On Wednesday, February 6, the ACLU of Southern California announced that it had settled a lawsuit against the city of Glendale and the Glendale Unified School District on behalf of eight Latino students. The suit stemmed from an incident at Hoover High School. The students alleged that on September 24, 2010, acting on the basis of race, Glendale and Los Angeles police officers detained over 50 Latino students at the school, interrogated them about supposed gang affiliations, and forced them to pose for mock mug shots. The ACLU still has claims pending against the Los Angeles Probation and Police Departments for their roles in the detentions.
Legally speaking, police officers must reasonably suspect that the target of their investigation is committing or has committed a crime before they can detain him or her. They cannot rely on a mere hunch that the detainee is up to no good, meaning that race or ethnicity isn't a sufficient basis for a detention.

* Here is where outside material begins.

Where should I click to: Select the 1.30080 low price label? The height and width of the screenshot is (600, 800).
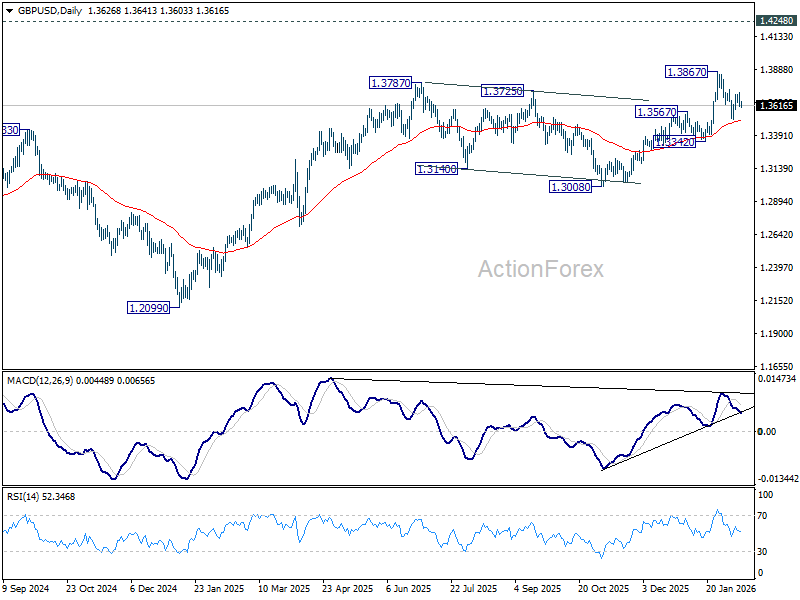coord(570,187)
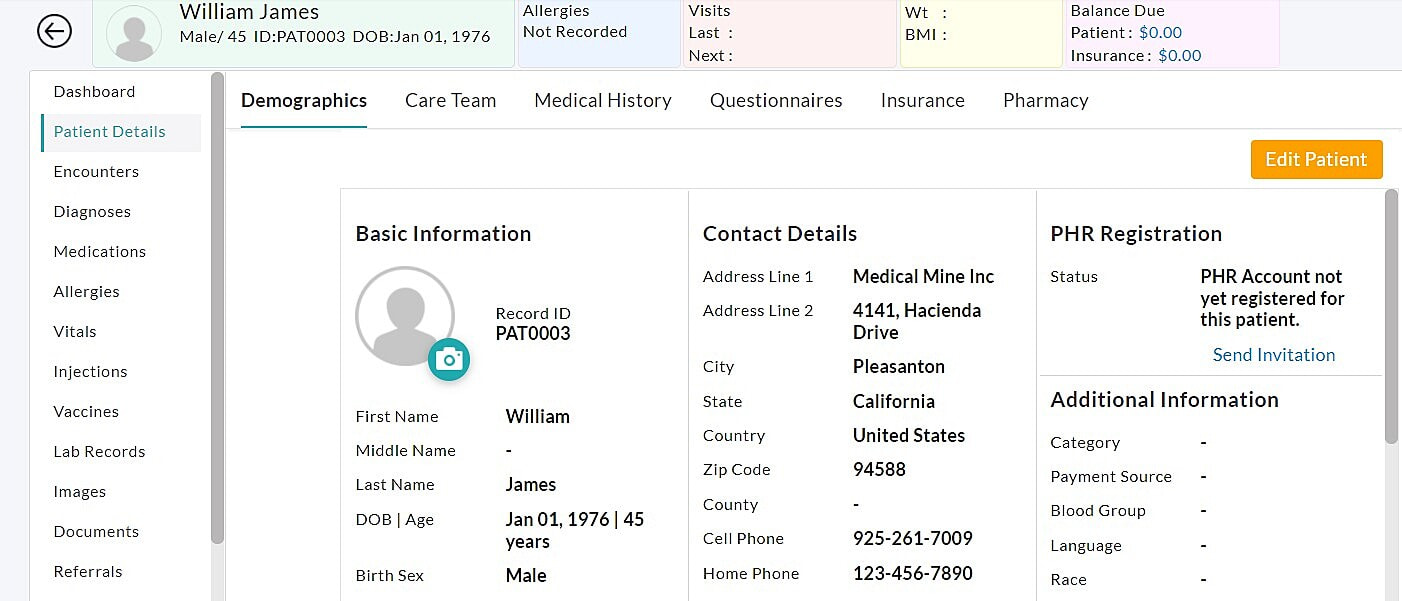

When officers detain and search someone without "reasonable suspicion" anything they turn up as a result of the encounter is, generally speaking, inadmissible in a court of law. But, what happens when their investigation doesn't uncover any criminal behavior? Usually, nothing. That's why the recent ACLU settlement--and its public announcement--are encouraging. The more that victims, attorneys, police departments, and in this instance, school districts acknowledge and address incidents of this nature, the less likely they are to recur. That said, I suspect we still have a long way to go.